▶ _Document_:

====

The Odyssey vs The Iliad: What Connects Homer's Two Epics
Two poems. One war. One journey home. The same author. Why the Iliad and the Odyssey are the foundational texts of Western literature, and how they differ in structure, theme, and ambition.

What each poem covers
The Iliad is set in the tenth year of the Trojan War. It covers approximately fifty-one days of the war's final phase. The narrative focuses on the quarrel between Achilles, the greatest Greek warrior, and Agamemnon, the supreme commander of the Greek expeditionary force. Achilles withdraws from battle after being insulted by Agamemnon. The Greeks suffer near-catastrophic defeat without him. Patroclus, Achilles's closest companion, takes Achilles's armour into battle and is killed by Hector, the leading Trojan warrior. Achilles returns to combat to avenge Patroclus. He kills Hector and abuses his body. The poem ends with the funerals of Patroclus and Hector and a brief, unstable peace.
The Odyssey is set after the war has ended. It covers approximately ten years of the journey home of Odysseus, the Greek strategist whose plans were central to the war's resolution (he proposed the wooden horse). The narrative structure is non-linear, starting in the middle, jumping to flashbacks, returning to the present. Odysseus reaches home in the final third. The closing books cover the bow contest, the slaughter of the suitors, and the recognition with his wife Penelope.
The Iliad is one war story. The Odyssey is one journey story.

====

▶ _What you have to do_:
In the article comparing Homer's two epics, who kills Patroclus? Rely only on the article comparing Homer's two epics.

====

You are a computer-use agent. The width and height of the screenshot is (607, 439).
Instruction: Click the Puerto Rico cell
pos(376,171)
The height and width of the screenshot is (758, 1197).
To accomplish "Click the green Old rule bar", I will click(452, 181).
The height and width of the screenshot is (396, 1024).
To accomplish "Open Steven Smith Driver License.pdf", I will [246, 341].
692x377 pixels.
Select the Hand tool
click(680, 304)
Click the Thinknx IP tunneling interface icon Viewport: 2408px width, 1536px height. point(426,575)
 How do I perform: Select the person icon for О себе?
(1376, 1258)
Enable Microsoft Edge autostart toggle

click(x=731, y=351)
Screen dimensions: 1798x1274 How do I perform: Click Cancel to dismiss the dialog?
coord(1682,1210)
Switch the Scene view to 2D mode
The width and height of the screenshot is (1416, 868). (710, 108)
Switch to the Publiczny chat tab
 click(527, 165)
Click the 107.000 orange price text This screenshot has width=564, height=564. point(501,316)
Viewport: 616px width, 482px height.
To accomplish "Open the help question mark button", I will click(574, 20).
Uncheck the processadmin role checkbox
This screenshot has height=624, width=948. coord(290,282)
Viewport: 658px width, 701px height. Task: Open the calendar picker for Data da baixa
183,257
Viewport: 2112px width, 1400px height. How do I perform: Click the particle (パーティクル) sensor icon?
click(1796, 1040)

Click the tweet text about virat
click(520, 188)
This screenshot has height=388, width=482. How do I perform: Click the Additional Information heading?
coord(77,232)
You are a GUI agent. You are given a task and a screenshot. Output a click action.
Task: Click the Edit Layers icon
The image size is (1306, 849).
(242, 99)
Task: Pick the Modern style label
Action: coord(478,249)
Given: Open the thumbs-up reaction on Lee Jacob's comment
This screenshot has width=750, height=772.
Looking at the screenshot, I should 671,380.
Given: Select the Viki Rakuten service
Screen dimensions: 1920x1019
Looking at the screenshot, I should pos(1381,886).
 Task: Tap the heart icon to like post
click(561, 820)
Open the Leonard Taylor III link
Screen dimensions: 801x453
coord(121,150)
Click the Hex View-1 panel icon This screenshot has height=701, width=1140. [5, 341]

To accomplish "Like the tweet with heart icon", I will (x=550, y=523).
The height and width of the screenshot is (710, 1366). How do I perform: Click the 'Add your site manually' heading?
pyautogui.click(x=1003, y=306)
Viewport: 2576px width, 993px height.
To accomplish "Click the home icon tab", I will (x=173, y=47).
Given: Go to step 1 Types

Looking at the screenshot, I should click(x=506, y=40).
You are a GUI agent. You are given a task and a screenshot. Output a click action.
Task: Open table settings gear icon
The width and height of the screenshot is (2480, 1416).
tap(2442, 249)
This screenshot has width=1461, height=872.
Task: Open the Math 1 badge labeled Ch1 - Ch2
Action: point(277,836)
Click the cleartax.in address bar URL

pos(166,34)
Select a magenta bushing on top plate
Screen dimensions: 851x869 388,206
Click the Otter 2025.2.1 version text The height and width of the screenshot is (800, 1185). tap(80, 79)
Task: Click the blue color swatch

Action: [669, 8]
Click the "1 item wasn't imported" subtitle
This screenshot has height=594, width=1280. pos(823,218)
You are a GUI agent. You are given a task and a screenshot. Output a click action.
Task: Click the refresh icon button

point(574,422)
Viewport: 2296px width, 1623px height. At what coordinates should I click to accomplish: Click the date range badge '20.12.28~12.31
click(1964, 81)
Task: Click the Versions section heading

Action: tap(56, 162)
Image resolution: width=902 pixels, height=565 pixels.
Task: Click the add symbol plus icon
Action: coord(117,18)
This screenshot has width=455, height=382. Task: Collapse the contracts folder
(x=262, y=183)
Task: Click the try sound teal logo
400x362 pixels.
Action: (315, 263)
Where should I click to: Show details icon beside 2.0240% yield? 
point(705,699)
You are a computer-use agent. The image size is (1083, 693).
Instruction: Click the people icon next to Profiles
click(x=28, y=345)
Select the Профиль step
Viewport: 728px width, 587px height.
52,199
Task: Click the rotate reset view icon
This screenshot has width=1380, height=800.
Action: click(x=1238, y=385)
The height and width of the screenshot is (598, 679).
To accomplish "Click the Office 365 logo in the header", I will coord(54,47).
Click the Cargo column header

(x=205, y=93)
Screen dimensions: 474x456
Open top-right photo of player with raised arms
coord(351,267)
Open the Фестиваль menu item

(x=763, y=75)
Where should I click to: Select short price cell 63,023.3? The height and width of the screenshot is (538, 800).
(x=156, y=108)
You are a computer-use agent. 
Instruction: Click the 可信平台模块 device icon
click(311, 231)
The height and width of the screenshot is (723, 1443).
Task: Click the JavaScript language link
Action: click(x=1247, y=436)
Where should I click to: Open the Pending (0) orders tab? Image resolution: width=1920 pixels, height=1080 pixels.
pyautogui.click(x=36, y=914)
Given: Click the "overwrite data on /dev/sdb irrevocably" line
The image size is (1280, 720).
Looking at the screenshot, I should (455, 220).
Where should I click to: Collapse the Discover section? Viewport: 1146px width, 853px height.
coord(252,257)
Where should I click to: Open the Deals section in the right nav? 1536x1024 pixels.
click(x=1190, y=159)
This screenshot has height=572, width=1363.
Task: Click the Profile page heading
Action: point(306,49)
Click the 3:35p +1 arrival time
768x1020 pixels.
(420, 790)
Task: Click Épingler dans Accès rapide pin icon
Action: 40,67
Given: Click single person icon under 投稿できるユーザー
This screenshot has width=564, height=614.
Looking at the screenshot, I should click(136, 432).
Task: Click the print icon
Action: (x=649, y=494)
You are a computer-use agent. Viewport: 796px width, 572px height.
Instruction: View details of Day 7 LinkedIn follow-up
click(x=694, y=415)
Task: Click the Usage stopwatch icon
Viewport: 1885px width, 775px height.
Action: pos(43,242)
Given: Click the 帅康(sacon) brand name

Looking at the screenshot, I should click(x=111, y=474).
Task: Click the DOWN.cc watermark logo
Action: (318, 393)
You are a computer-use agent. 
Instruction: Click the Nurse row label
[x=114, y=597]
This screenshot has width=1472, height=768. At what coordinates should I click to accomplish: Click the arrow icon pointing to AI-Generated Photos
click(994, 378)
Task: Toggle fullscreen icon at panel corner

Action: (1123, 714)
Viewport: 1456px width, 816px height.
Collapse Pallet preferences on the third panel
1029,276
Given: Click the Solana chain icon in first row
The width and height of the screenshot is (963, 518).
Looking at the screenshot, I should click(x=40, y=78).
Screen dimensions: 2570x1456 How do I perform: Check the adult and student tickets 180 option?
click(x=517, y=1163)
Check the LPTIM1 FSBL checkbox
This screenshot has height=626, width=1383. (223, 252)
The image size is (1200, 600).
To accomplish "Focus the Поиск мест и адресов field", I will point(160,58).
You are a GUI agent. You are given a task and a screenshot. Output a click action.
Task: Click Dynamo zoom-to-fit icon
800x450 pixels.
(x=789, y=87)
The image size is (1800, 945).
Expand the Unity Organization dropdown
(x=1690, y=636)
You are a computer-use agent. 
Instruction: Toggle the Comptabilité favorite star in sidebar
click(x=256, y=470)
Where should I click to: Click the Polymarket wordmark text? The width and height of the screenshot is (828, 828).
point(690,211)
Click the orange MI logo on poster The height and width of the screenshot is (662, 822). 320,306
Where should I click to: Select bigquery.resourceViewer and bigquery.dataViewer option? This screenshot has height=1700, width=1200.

====

▶ _Reply to the exercise_:
Hector, the leading Trojan warrior, kills Patroclus.